Outro caso semelhante é o do policial militar do Bope (Batalhão de Operações Policiais Especiais), Israel Giron Arguelho Carvalho, preso suspeito de estuprar uma frentista na saída de seu trabalho, que foi encontrado morto em outubro de 2023.
Além dos problemas pessoais que os agentes sul-mato-grossenses enfrentam, na vida profissional precisam encarar problemas internos da corporação, segundo o Cabo PM Benites, presidente da Aspra MS (Associação dos Praças da Polícia Militar e Corpo de Bombeiros Militar do Mato Grosso do Sul).
“Escalas de serviço, pressão interna por maior e melhores resultados, isso sem falar do excesso de controle externo, da própria sociedade ou dos órgãos do judiciário que a todo momento questionam as ações e resultados dos trabalhos da Polícia, principalmente”, opinou.

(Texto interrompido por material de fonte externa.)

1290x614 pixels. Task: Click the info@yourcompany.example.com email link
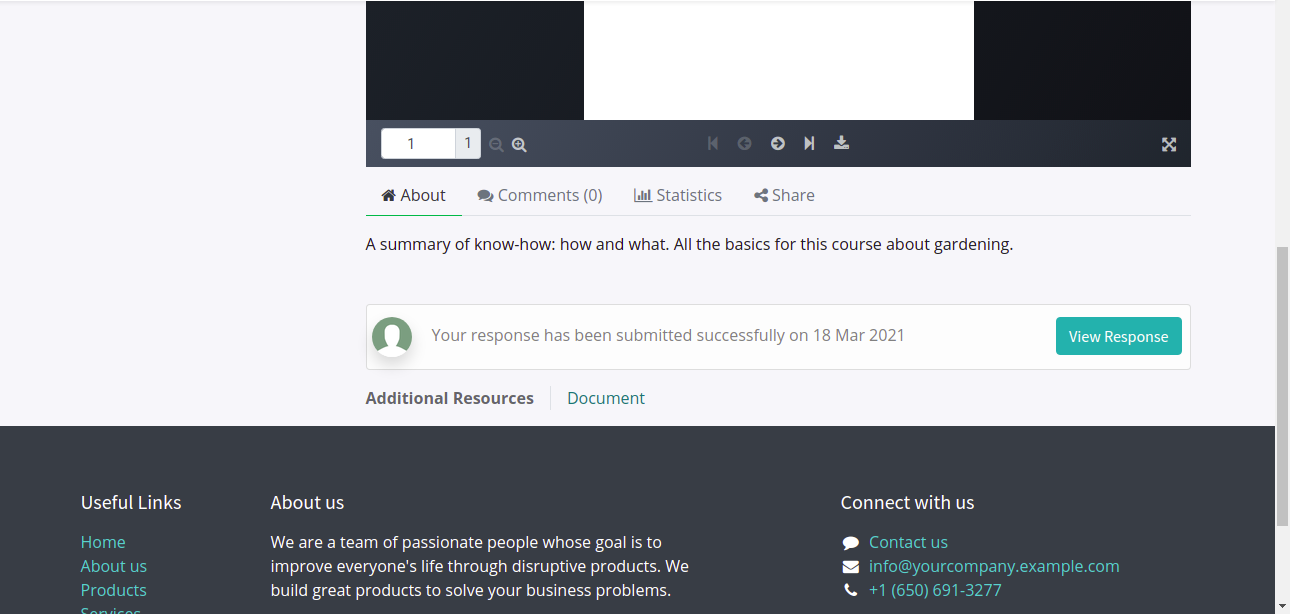(993, 566)
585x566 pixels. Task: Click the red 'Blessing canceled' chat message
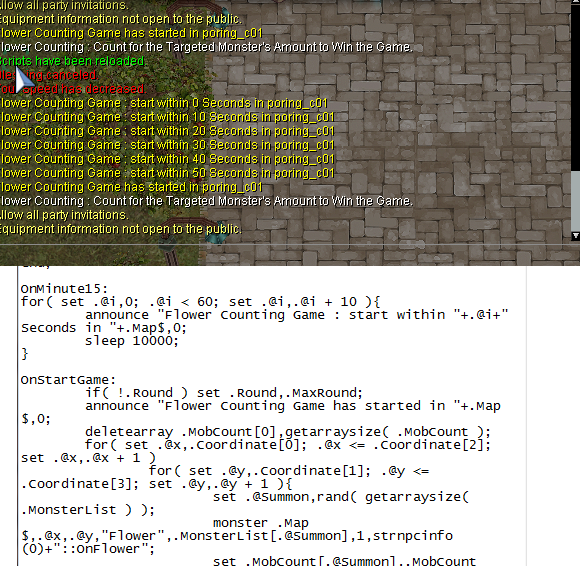(x=49, y=75)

O militar ainda comentou que é difícil determinar o que leva uma pessoa a buscar o resultado que o Estado presenciou em abril deste ano, mas reforça que o ideal é começar pela valorização dos policiais militares.
“O que podemos fazer é buscar soluções institucionais, para minimizar os riscos de que novos episódios se repitam. E isso começa pela valorização destes militares. Seja através de bons salários, através da atualização de suas promoções, do reconhecimento do seu trabalho, através da consagração de medalhas de honra”, explica.